Shit happens, right?
Not any more, it would seem. Thanks to increasing media coverage of celebrities embroiled in petty defamation debates, and those incessant ‘no win no fee’ adverts on TV where a mouth-breathing numpty talks us through the terrible day they fell off a chair at work and were subsequently lavished with eight thousand pounds, everybody wants a piece of the compensation pie.
Not long ago we heard about the chronic gambler who tried to sue William Hill for more than £2 million after an administrative error meant that he was able to continue betting after he’d asked them to ‘exclude him’. He was then quoted as saying: “The fact is that I did try to go through the right procedures and I was let down.” What planet is this man living on to assume that asking the bookies – where he frittered away over £7.5 million – to keep an eye on his gambling habits would constitute the ‘right procedure?’
Then yesterday, the courts awarded substantial damages to the parents of a boy who had suffered brain damage as the result of an accident on a bouncy castle. The couple who hired the bouncy castle have been sued for negligence, on the basis that the boy, who has Asperger syndrome, was allowed on the bouncy castle and was inadequately supervised. Surely, if the boy’s illness is such that he requires continual supervision, his parents would have done well not to leave him at a child’s party with an unqualified couple responsible for looking after hordes of other children too?
The Independent has a good article on cases like these, mainly from America (surprise surprise), which I read with growing indignance. I later relayed my views to my housemate, who’s just managed to wangle herself a two week extension on her dissertation because she has a cold, who told me about a friend of hers who managed to sue our local council for £2500. Apparently this girl was responsible for a pile up at a roundabout, but claimed that it was the council’s fault that she couldn’t see the road signs properly, because they weren’t placed adequately for short people.

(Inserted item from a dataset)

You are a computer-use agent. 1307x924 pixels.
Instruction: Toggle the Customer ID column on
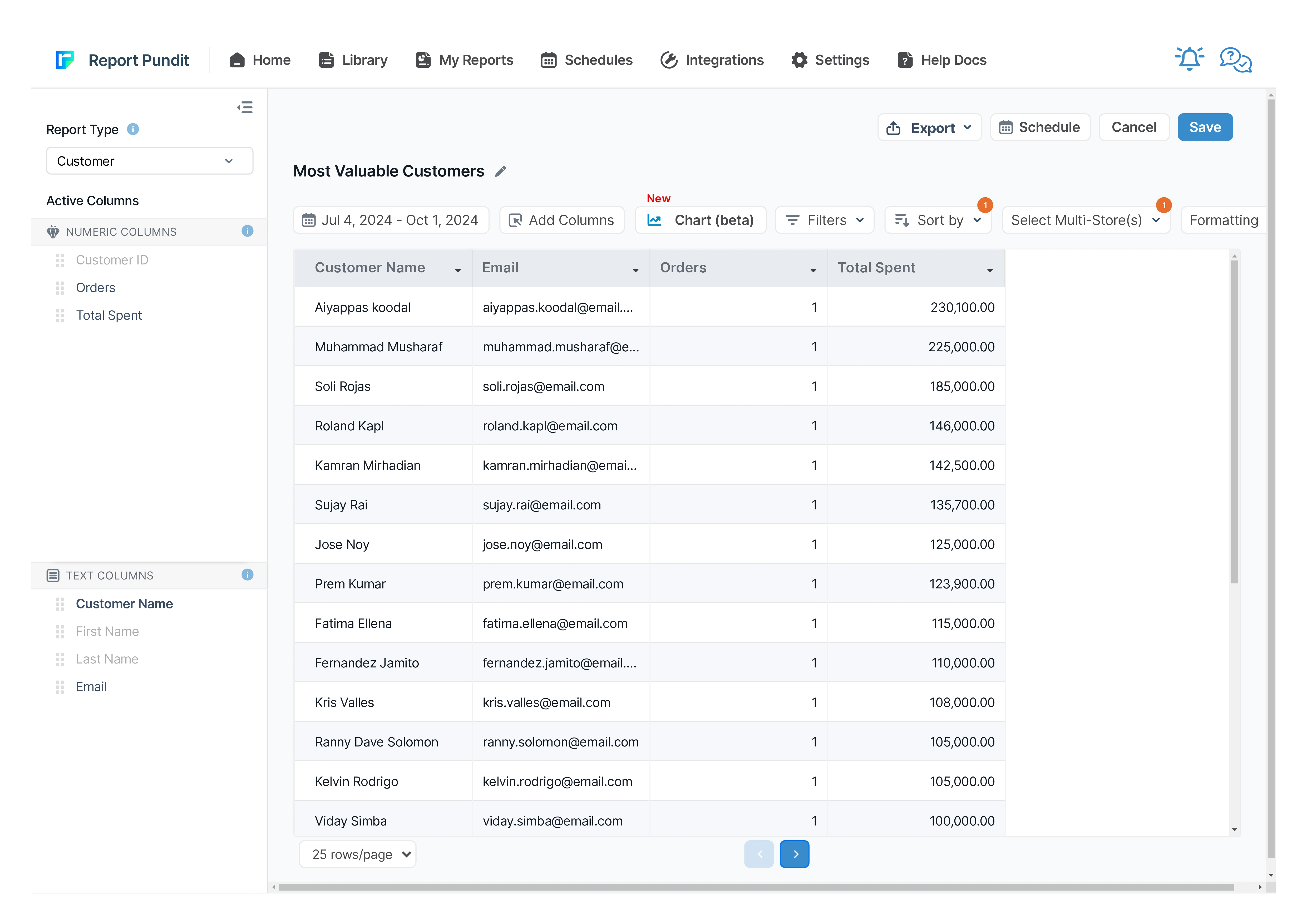coord(112,260)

Where has the attitude come from? In the golden days of yore people subscribed to the ‘whatever doesn’t kill you makes you stronger’ school of thought and accepted that they should probably keep their damn eyes open when walking over a cobbled street or probably shouldn’t have that supersized burger meal if they’ve already had two heart attacks. But now the smallest taint of misfortune demands compensation and extensions and shouts of ‘me me me!’ and cries of entitlement. Our grandparents would be disgusted.